In this post we are going took at the most primitive layer of Gumshoe: simple tests. Consider it a recap, with the intention of building a framework for future articles.
A good place to start looking at any system is its kernel; I think of this as the ideas that underlies what you might think of as the core mechanic. Having the kernel in mind helps with adjudication, and for when you have to fall back to the games basic mechanics when you don’t have more specific rules available for what the players are attempting.
I want to look at three facets of the system that I think make up the kernel of the design:
- Player facing mechanics (where possible)
- Narratively meaningful tests
- Point spends
Player facing mechanics
This is an obvious feature to spot, not only because the text—and various ancillary material from Pelgrane—explicitly tells us, but also from the strongly asymmetric way Game Master Characters (GMCs) are handled vs the player characters.
The clearest example of this is the stealth and alertness modifiers: instead of having abilities to test, there are modifiers to apply to the players test difficulty.
I think the main thing to draw from this is that the game is entirely about the players view of the story. This is our first cue that the system is not interested in simulating a physical system for example. The mechanics are treated strongly as an interface to the story, specifically the players interface to that narrative.
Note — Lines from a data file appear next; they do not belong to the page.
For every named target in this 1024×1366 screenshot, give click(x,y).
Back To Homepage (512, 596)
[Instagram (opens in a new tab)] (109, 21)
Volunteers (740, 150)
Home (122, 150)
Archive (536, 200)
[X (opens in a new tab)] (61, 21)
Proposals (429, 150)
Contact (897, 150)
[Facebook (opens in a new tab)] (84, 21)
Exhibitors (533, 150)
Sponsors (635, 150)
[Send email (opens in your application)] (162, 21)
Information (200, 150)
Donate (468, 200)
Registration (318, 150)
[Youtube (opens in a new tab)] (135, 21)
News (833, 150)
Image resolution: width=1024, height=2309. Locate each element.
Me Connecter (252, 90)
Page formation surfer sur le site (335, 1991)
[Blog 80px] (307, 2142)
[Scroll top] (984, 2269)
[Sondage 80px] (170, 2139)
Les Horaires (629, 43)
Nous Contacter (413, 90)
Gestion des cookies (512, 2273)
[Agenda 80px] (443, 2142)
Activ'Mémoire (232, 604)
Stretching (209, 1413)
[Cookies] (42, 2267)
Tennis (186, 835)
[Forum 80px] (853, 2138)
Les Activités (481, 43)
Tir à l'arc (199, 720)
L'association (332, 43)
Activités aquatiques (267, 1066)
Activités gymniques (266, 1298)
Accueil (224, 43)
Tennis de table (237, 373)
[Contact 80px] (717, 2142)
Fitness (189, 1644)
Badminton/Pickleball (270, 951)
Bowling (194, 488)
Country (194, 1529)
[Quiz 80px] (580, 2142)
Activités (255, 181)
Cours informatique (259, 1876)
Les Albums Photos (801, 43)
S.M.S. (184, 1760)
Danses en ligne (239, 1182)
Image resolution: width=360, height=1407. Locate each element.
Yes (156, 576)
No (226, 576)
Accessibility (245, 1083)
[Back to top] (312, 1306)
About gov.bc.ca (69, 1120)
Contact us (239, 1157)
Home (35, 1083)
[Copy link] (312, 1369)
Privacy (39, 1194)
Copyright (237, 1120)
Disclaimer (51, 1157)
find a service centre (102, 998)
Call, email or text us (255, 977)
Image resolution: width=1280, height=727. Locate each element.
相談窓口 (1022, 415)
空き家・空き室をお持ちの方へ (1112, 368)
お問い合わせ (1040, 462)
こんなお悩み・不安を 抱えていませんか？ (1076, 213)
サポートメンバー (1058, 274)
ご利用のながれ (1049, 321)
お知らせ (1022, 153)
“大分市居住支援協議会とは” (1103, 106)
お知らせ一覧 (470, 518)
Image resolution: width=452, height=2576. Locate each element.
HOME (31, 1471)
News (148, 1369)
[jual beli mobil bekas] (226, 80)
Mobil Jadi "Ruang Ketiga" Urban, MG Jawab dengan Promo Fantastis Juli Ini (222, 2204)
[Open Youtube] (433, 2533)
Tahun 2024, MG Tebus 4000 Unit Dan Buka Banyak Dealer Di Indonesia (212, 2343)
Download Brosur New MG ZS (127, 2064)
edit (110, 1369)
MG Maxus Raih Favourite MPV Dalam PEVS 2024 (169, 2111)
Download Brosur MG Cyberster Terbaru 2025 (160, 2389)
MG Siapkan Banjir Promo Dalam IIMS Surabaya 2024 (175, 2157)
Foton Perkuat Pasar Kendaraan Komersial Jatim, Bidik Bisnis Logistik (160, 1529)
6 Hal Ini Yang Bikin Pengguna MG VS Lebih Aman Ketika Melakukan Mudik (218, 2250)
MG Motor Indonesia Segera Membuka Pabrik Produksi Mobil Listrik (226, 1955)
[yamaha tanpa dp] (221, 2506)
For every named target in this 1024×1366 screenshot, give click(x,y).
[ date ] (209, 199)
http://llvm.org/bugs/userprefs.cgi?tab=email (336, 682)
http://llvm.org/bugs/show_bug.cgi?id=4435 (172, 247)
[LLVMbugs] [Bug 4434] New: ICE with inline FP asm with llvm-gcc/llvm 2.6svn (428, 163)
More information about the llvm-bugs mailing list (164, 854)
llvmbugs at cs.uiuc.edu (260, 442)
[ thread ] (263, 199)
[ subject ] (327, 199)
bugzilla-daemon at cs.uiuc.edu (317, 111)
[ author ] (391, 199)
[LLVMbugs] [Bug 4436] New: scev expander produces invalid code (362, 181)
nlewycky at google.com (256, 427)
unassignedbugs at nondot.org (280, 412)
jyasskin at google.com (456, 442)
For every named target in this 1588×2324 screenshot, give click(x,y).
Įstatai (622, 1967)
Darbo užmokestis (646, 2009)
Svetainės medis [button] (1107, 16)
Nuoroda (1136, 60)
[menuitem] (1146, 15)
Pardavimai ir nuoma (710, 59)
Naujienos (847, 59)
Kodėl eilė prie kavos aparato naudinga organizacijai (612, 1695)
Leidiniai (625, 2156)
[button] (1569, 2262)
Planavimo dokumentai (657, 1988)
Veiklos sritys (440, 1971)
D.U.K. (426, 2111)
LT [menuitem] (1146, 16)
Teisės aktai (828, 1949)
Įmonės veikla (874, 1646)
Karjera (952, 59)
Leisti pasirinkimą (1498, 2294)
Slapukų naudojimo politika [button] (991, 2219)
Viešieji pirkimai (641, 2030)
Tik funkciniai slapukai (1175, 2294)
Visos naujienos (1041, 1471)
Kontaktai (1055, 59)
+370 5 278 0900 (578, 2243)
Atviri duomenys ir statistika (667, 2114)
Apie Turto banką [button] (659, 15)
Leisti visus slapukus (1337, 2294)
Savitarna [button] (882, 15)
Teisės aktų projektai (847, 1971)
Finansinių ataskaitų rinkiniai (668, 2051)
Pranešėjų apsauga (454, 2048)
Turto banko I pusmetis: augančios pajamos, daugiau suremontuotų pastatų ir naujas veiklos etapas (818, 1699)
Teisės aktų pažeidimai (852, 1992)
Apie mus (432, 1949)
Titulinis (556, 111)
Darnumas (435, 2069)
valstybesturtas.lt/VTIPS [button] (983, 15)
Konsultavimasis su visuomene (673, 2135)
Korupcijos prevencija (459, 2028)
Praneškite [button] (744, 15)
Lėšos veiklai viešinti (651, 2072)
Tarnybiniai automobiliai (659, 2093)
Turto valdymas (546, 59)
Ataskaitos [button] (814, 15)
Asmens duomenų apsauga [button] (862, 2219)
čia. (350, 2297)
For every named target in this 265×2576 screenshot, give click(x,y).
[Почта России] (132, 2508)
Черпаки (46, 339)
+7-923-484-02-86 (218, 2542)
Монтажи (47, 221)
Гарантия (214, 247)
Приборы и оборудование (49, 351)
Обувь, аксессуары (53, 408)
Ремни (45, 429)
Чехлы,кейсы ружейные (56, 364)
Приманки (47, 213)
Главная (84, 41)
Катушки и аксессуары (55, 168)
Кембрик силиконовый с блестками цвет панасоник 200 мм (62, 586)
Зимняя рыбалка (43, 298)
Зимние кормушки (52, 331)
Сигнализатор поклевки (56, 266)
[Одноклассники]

Narratively meaningful tests
Having established that the system is interested in the players interaction with the story, let’s look at how nondeterminism is handled. Like basically every game, this is with tests, so to get started, let’s look at what the SRD has to say about them:
A test occurs when the outcome of an ability use is in doubt. Tests apply to general skills only. Unlike information gathering attempts, tests carry a fairly high chance of failure. They may portend dire consequences if you lose, provide advantages if you win, or both.
Even in the case of general skills, the GM should call for tests only at dramatically important points in the story, and for tasks of exceptional difficulty. Most general ability uses should allow automatic successes, with possible bonuses on point spends, just like investigative abilities.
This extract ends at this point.